Poster No:
1341
Submission Type:
Abstract Submission
Authors:
Dylan Christiano1,2, Cynthia Wu1, Tara Srirangarajan1, Shabnam Hakimi3, Matthew Klenk3, Charlene Wu3, Brian Knutson1
Institutions:
1Stanford University, Stanford, CA, 2University of Michigan, Ann Arbor, MI, 3Toyota Research Institute, Palo Alto, CA
First Author:
Co-Author(s):
Introduction:
Demand for vehicles using alternative fuel sources is increasing, leading to the introduction of new vehicle models and types. Little is known, however, about market demand for these new vehicles. We sought to examine whether brain activity could predict individuals' desire to purchase and learn more about vehicles (Erk et al., 2002), as well as forecast changes in demand for vehicles out-of-sample in the US market (Knutson & Genevsky, 2018). Drawing from the AIM (Affect, Integration, Motivation) framework, we hypothesized that activity in the Nucleus Accumbens (NAcc), associated with dopaminergic signaling and positive arousal to stimuli, should predict choice (Samanez-Larkin & Knutson, 2015) and might forecast changes in demand for new vehicles.
Methods:
13 subjects who reported being interested in purchasing a vehicle in the next two years participated in a vehicle rating task as their brain activity was monitored using Functional Magnetic Resonance Imaging (FMRI). Participants viewed 48 trials per task, each lasting an average of 16 seconds. A mixed set of 12 Electric Vehicles (EV) and 12 Internal Combustion Engine (ICE) vehicles from various brands. Each vehicle appeared twice, in black or white colors, at a ¾ angle, and in a pseudorandom order. During each vehicle rating task trial, subjects initially saw a centrally presented image of the vehicle and its' model name (2 sec), followed by its fuel source (2 sec), followed by rating prompts querying interest in learning more and desire to purchase the vehicle (4 sec each). To assess changes in aggregate United States market demand, we collected publicly available data indicating units of each model sold for each quarter of 2022 (from goodcarbadcar.net). We then calculated the average and slope of units sold over quarters of 2022 to estimate average demand and change in demand.

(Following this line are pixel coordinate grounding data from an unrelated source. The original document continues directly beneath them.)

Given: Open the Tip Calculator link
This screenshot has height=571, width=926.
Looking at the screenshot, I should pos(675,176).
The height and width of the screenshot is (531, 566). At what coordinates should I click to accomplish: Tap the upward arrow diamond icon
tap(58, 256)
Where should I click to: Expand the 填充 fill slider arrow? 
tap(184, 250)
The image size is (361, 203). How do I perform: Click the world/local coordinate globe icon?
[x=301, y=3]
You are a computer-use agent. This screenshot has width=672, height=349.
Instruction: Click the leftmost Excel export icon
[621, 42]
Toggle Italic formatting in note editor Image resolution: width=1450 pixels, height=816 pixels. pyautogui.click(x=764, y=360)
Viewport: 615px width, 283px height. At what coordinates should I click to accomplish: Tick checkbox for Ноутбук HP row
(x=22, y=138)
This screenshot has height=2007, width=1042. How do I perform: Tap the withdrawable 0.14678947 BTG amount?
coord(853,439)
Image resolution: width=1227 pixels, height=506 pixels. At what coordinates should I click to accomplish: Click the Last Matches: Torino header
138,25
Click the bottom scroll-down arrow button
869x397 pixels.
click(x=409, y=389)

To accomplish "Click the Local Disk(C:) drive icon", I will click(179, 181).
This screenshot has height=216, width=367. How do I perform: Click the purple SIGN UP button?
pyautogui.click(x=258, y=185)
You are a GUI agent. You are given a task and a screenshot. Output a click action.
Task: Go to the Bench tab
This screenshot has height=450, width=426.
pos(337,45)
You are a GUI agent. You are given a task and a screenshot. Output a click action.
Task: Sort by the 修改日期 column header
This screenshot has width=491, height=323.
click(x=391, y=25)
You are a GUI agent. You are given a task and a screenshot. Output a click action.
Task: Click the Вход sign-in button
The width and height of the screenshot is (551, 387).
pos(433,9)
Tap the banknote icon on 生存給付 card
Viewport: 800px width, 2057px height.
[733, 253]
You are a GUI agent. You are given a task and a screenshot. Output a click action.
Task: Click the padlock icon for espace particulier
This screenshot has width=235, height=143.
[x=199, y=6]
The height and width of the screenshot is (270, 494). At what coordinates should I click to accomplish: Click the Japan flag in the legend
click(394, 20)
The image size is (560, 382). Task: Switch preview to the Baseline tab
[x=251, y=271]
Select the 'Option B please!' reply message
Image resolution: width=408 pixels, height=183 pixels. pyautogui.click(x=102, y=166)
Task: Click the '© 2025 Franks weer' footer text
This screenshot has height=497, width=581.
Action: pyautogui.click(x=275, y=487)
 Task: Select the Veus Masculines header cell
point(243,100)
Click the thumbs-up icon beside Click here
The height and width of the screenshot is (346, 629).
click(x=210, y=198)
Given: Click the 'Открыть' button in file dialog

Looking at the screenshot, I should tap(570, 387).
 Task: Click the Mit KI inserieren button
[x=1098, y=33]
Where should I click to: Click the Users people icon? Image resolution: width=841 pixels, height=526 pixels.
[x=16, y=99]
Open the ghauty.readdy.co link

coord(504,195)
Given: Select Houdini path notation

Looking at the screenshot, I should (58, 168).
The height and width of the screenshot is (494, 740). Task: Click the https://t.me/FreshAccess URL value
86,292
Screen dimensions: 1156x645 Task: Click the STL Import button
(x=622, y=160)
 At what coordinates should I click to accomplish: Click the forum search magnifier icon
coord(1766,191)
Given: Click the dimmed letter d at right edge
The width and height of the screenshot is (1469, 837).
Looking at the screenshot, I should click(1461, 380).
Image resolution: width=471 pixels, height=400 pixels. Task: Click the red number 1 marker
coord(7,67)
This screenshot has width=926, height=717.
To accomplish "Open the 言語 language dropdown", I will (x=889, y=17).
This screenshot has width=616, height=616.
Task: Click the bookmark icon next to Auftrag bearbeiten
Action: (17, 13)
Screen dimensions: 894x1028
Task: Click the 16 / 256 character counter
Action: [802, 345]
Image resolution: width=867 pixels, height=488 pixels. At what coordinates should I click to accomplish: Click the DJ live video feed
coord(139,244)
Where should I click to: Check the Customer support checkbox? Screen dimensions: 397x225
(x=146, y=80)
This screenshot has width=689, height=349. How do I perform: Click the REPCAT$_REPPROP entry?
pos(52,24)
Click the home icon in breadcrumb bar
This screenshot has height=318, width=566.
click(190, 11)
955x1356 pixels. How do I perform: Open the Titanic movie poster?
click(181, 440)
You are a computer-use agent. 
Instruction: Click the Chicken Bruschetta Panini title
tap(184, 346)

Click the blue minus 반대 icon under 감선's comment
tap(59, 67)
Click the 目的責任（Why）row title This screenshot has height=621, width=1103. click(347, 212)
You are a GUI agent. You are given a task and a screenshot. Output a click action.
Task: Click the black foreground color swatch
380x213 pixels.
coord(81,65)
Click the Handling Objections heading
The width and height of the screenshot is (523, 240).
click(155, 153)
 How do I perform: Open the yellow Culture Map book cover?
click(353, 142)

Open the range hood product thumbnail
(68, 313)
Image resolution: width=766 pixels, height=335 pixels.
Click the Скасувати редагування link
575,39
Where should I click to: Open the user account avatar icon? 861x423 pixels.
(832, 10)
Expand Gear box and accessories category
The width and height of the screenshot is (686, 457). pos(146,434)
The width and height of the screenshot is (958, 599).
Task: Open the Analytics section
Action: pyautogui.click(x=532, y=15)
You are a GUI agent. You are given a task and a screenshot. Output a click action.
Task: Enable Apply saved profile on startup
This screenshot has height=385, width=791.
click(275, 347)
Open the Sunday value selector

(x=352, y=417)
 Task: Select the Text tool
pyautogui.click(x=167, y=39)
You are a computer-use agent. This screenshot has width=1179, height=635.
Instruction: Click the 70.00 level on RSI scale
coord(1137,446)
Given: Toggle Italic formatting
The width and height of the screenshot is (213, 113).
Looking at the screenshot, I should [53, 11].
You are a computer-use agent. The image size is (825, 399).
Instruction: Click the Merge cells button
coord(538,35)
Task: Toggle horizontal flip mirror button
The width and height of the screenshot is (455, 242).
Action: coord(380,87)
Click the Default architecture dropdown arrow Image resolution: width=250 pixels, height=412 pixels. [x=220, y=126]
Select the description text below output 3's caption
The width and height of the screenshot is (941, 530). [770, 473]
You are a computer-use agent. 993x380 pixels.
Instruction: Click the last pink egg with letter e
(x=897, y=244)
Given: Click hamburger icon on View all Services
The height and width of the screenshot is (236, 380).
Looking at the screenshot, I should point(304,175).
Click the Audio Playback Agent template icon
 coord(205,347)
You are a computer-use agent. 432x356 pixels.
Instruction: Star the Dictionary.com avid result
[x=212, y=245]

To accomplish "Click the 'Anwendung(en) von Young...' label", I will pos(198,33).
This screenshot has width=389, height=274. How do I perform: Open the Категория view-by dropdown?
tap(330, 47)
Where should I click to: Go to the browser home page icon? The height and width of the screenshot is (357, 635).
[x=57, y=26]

For individual prediction analyses, activity was averaged prior to choice and extracted from predicted Volumes Of Interest (VOIs) in the NAcc, Medial PreFrontal Cortex (MPFC), and Anterior Insula (AIns) and regressed against rated desire to know more and to purchse on each trial (Samanez-Larkin and Knutson, 2015). For aggregate market forecasts, activity in these VOIs was averaged by model and regressed against the slope of sales for 2022.
Results:
Within individuals, both VOI and whole brain analyses revealed that subjects' initial NAcc response to vehicles predicted rated desire to know more about and purchase those vehicles. A main effect of fuel type indicated that subjects preferred electric to gas vehicles (beta=15.21±0.07, p < 0.001) and NAcc activity also predicted vehicle preference (beta=2.63±0.11, p < 0.01). At the aggregate level, average NAcc response to vehicles also forecast the slope in market demand for units sold (p<.006), but not the average of units sold during 2022. In combination with NAcc activity, averaged behavior (i.e., desire to know and purchase ratings), however, did not forecast the slope or average units sold.

·Whole brain maps confirm that NAcc activity predicts individual desire to know more and to purchase different vehicle models.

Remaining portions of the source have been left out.